Search code examples
pythonmongodbpython-3.xpymongo

pymongo method of getting statistics for collection byte usage?


The MongoDB Application FAQ mentions that short field names are a technique that can be used for small documents. This led me to thinking, "what's a small document anyway?"

I'm using pymongo, is there any way I can write some python to scan a collection, and get a feel of the ratio of bytes used for field descriptors vs bytes used for actual field data?

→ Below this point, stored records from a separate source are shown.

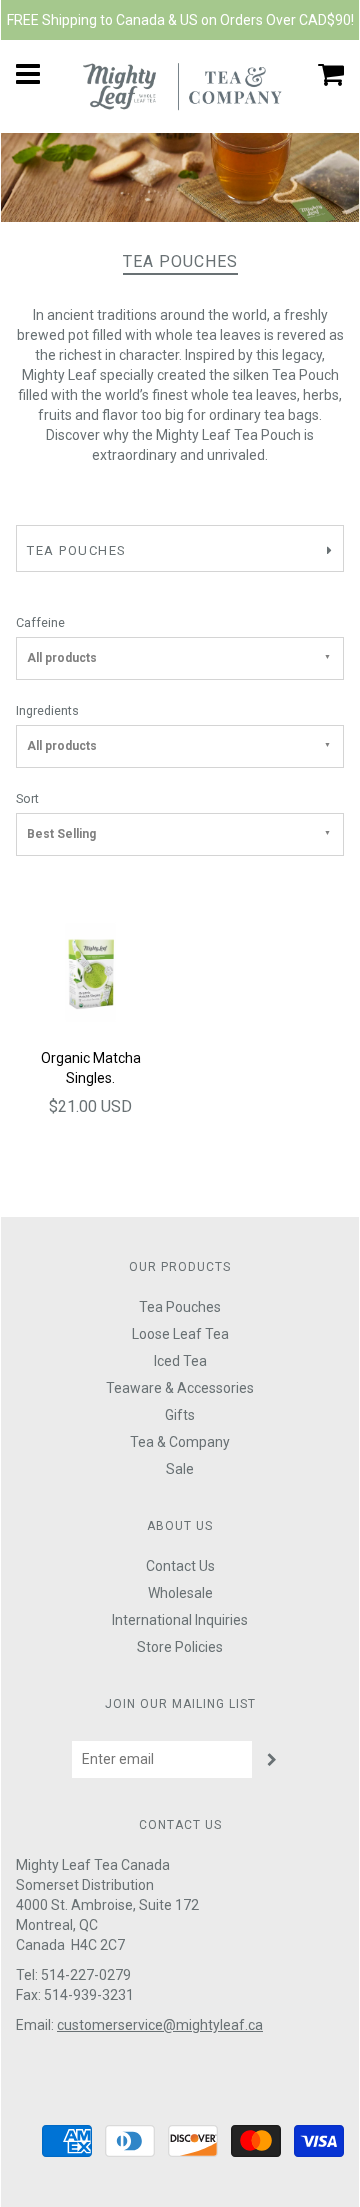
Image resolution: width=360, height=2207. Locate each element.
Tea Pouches (180, 1307)
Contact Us (180, 1566)
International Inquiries (180, 1620)
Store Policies (180, 1647)
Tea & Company (180, 1442)
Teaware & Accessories (180, 1388)
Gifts (180, 1415)
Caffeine (40, 622)
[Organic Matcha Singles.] (90, 971)
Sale (180, 1469)
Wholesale (180, 1593)
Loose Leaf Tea (180, 1334)
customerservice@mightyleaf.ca (160, 2025)
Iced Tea (180, 1361)
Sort (27, 798)
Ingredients (47, 710)
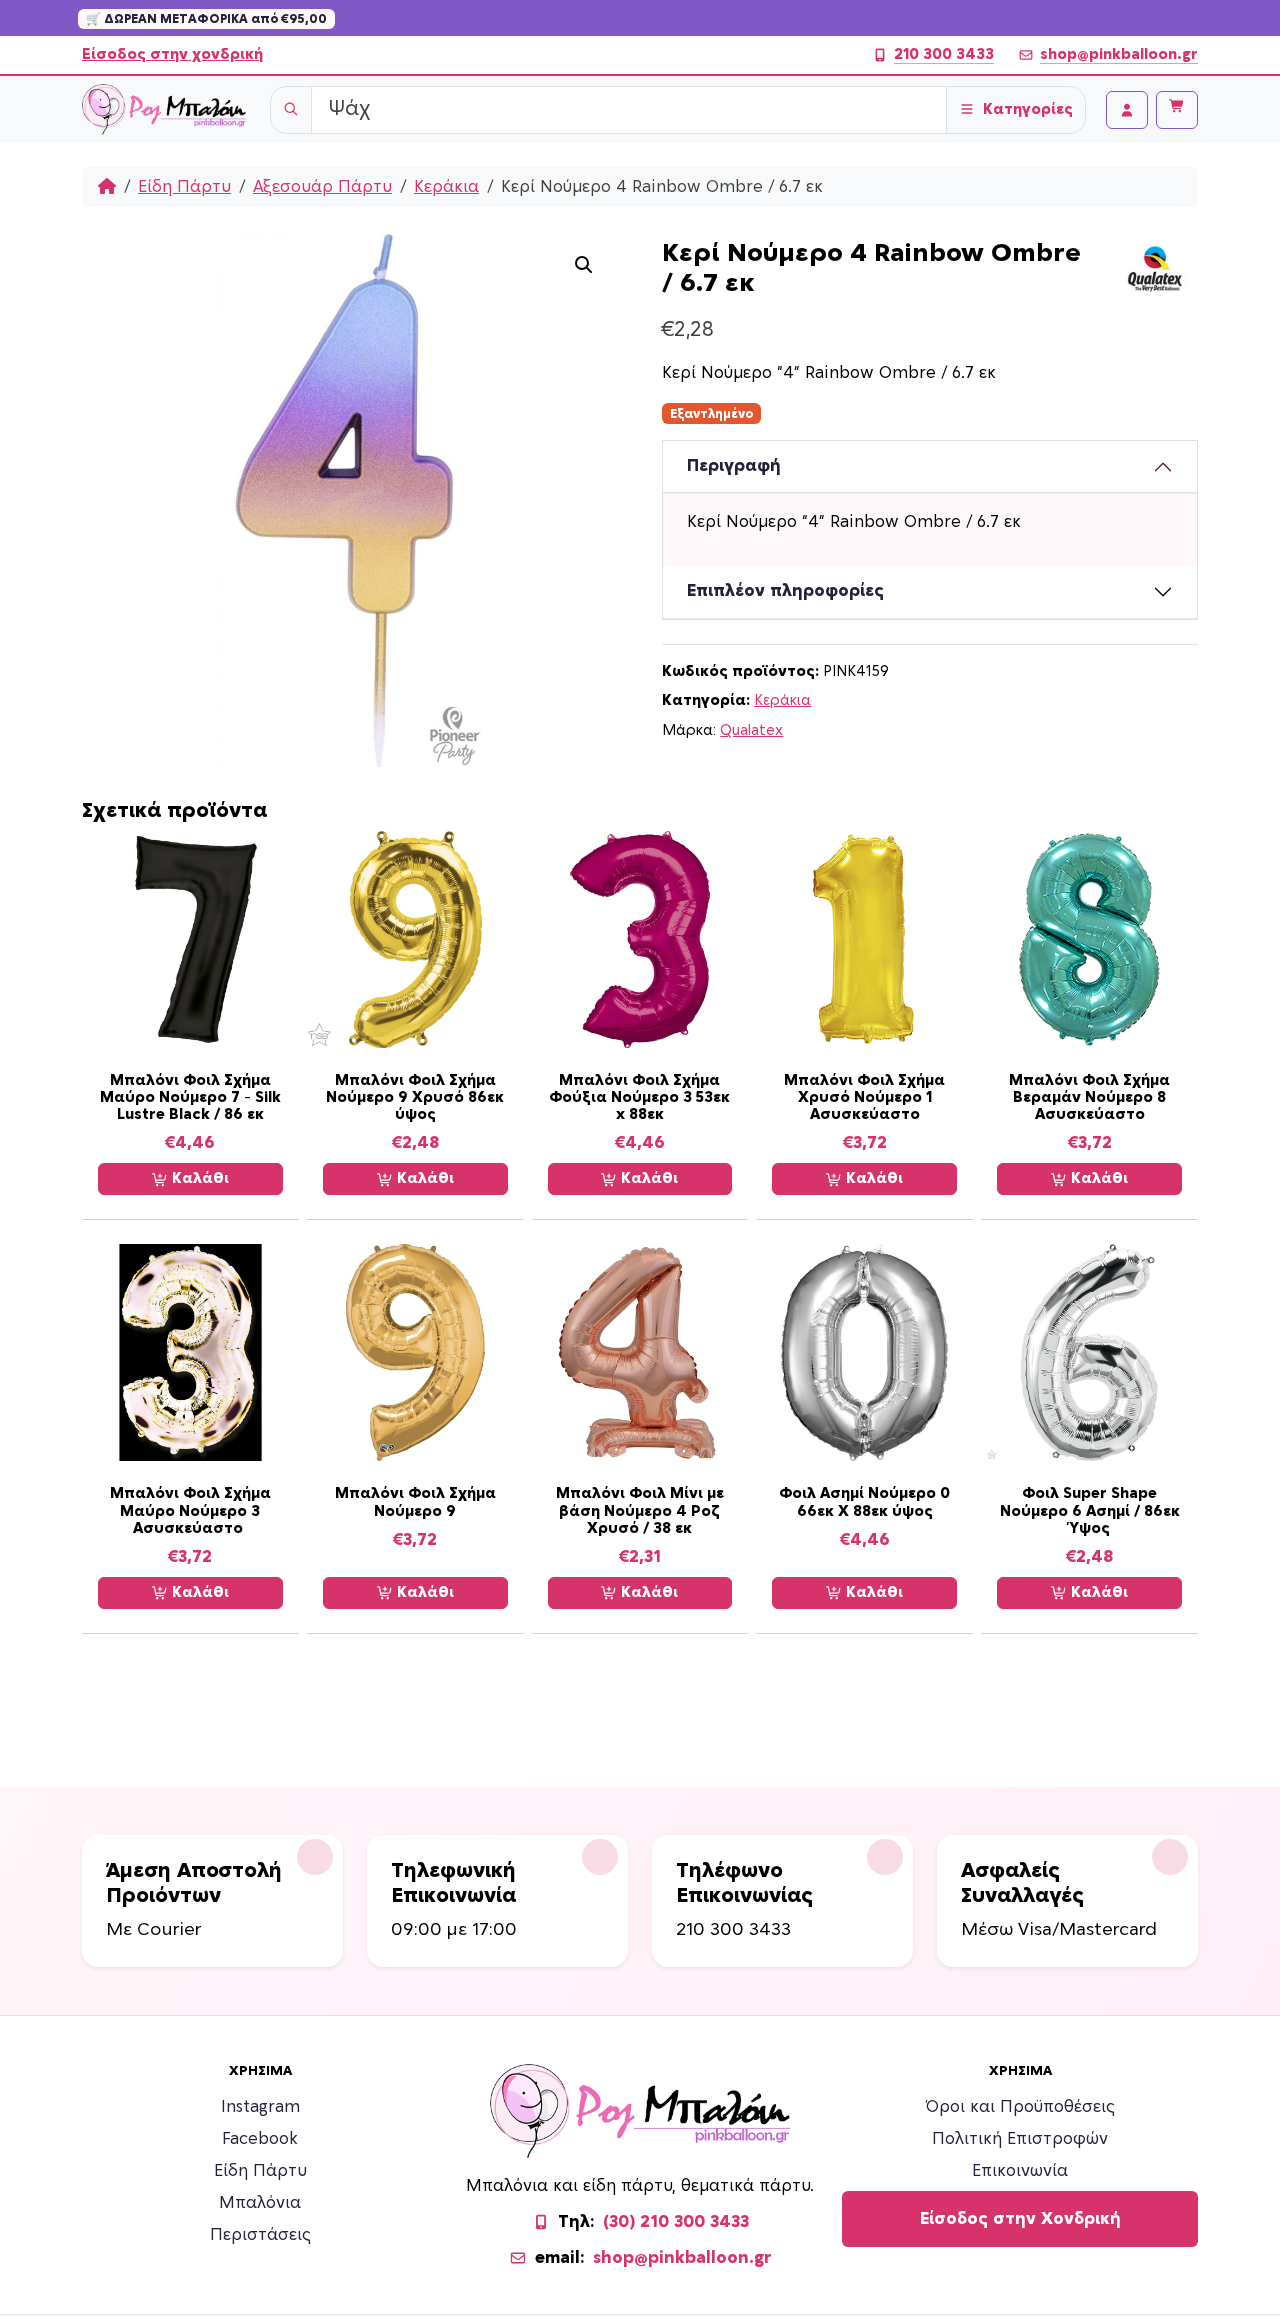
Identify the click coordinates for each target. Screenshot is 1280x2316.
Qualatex (751, 730)
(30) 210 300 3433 (676, 2222)
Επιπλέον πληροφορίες (785, 591)
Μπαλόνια (260, 2203)
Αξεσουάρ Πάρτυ (322, 187)
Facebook (260, 2139)
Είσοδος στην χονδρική (172, 54)
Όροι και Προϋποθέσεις (1020, 2107)
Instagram (260, 2107)
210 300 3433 (944, 54)
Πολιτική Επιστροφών (1020, 2139)
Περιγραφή (734, 466)
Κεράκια (446, 187)
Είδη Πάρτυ (184, 187)
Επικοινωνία (1020, 2171)
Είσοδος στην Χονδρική (1020, 2219)
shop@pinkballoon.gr (1119, 54)
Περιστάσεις (260, 2235)
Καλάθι (198, 1178)
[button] (584, 265)
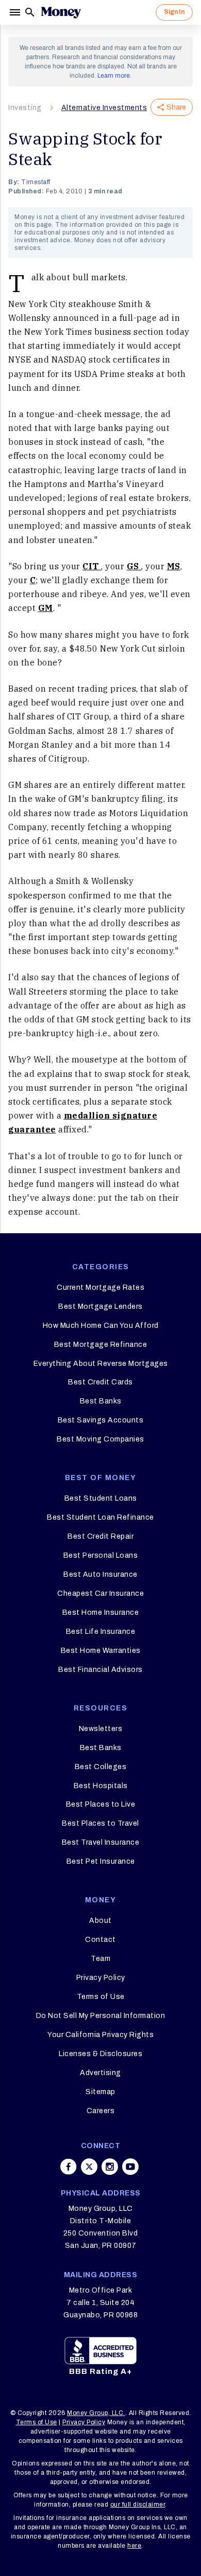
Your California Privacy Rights (100, 2035)
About (100, 1920)
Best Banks (101, 1401)
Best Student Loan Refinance (100, 1517)
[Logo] (61, 12)
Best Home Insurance (100, 1612)
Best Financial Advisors (100, 1669)
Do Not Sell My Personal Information (100, 2016)
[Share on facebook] (68, 2166)
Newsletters (101, 1729)
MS (173, 566)
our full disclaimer (137, 2504)
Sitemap (100, 2092)
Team (100, 1958)
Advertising (100, 2073)
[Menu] (16, 12)
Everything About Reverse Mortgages (101, 1363)
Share (176, 107)
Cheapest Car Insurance (100, 1593)
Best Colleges (101, 1767)
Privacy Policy (100, 1977)
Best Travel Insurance (101, 1842)
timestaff (36, 182)
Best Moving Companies (100, 1439)
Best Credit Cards (100, 1382)
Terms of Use (101, 1997)
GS (134, 566)
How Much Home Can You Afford (101, 1325)
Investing (25, 108)
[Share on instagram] (110, 2166)
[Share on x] (89, 2166)
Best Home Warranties (101, 1650)
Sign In (174, 11)
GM (45, 608)
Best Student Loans (100, 1498)
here (134, 2545)
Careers (101, 2111)
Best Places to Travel (100, 1823)
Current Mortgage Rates (100, 1287)
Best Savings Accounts (101, 1420)
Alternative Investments (104, 108)
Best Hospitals (101, 1786)
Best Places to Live (101, 1804)
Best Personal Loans (100, 1555)
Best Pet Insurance (100, 1861)
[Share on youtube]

I'm tangentially curious on what the basic byte overhead is per doc, as well.


Solution

  • There is no builtin way to get the ratio of space used for keys in BSON documents versus space used for actual field values. However, the collstats and dbstats commands can give you useful information on collection and database size. Here's how to use them in pymongo:

    from pymongo import MongoClient
    
    client = MongoClient()
    db = client.test
    
    # print collection statistics
    print db.command("collstats", "events")
    
    # print database statistics
    print db.command("dbstats")
    

    You could always hack something up to get a pretty good estimate though. If all of your documents in a collection have the same schema, then something like this isn't half bad:

    1. Count up the total number of characters in the field names of a document, and call this number a.
    2. Add one to a for each field in order to account for the terminating character. Let the result be b.
    3. Multiply b by the number of documents in the collection, and let the result be denoted by c.
    4. Divide c by the "size" field returned by collStats (assuming collStats is scaled to return size in bytes). Let this value be d.

    Now d is the proportion of the total data size of the collection which is used to store field names.